NCLH: ‘Right-Size’ Cost Base

Norwegian Joy in Sydney

Norwegian Cruise Line Holdings is working hard to right-size costs, undertaking a broad and ongoing margin enhancement initiative.

That means looking to improve operating efficiencies, reduce costs, and maximize revenue generation opportunities while continuing to provide value to its guests, the company said.

While the company announced layoffs last year and also cut some onboard services, it said that in press release that operating efficiency and cost reduction efforts are expected to result in a decrease of nearly 15 percent in adjusted net cruise costs excluding fuel per capacity day for full year 2023 as compared to the second half of 2022.

“This includes a broad and ongoing initiative we began in the fourth quarter to improve operating efficiencies and to right-size our cost base so that we can rebuild and enhance our margins,” said Frank Del Rio, president and CEO, speaking on the company’s year-end and fourth quarter earnings call on Tuesday.

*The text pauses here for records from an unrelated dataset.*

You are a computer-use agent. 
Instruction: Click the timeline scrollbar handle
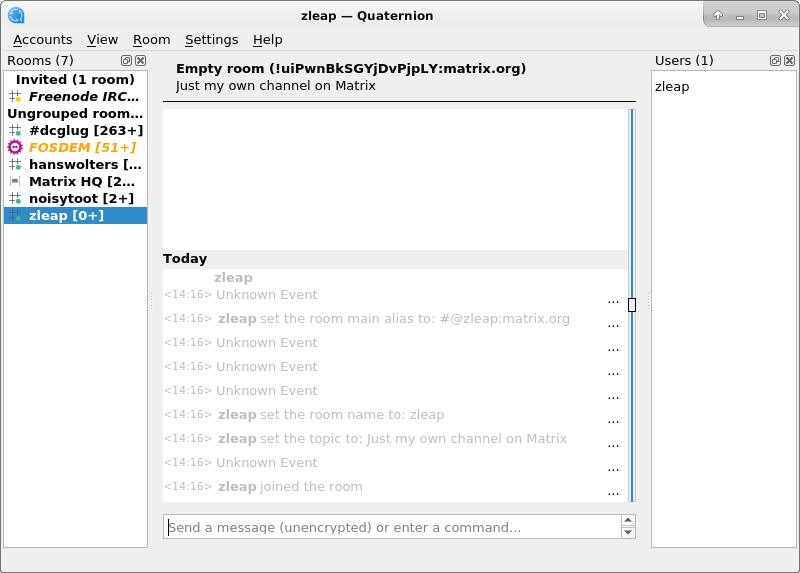(x=632, y=305)
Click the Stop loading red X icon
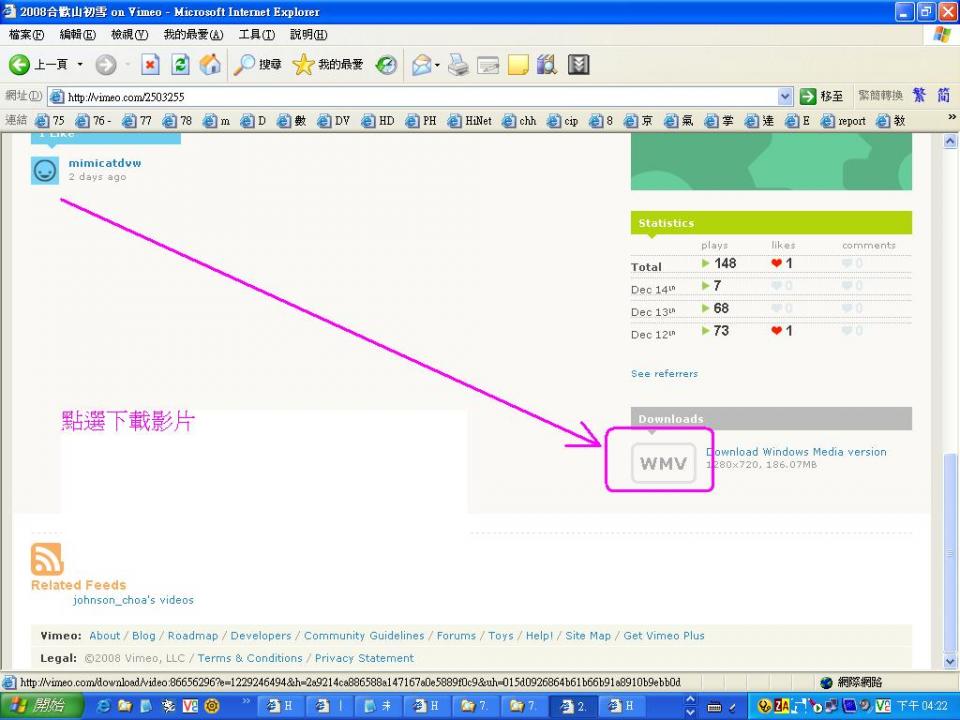Screen dimensions: 960x720 tap(150, 65)
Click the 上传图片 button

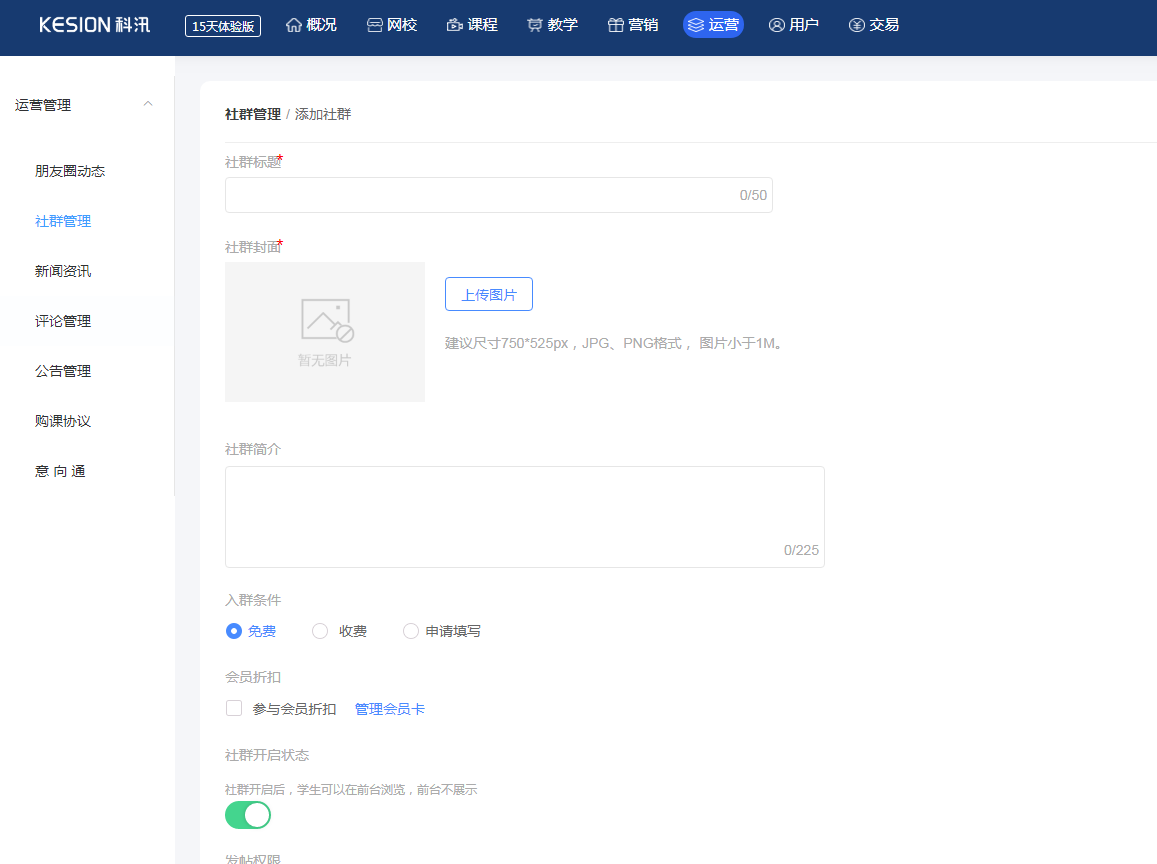tap(489, 295)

Del Rio said the company was “exploring further opportunities, first and foremost, to reduce our cost profile and to maximize revenue generation. You’ve likely seen some of the actions we’ve already taken to improve our cost structure, including normalization of marketing spend, corporate overhead reductions, itinerary optimization, supply chain initiatives and thoughtful rationalization of product delivery.”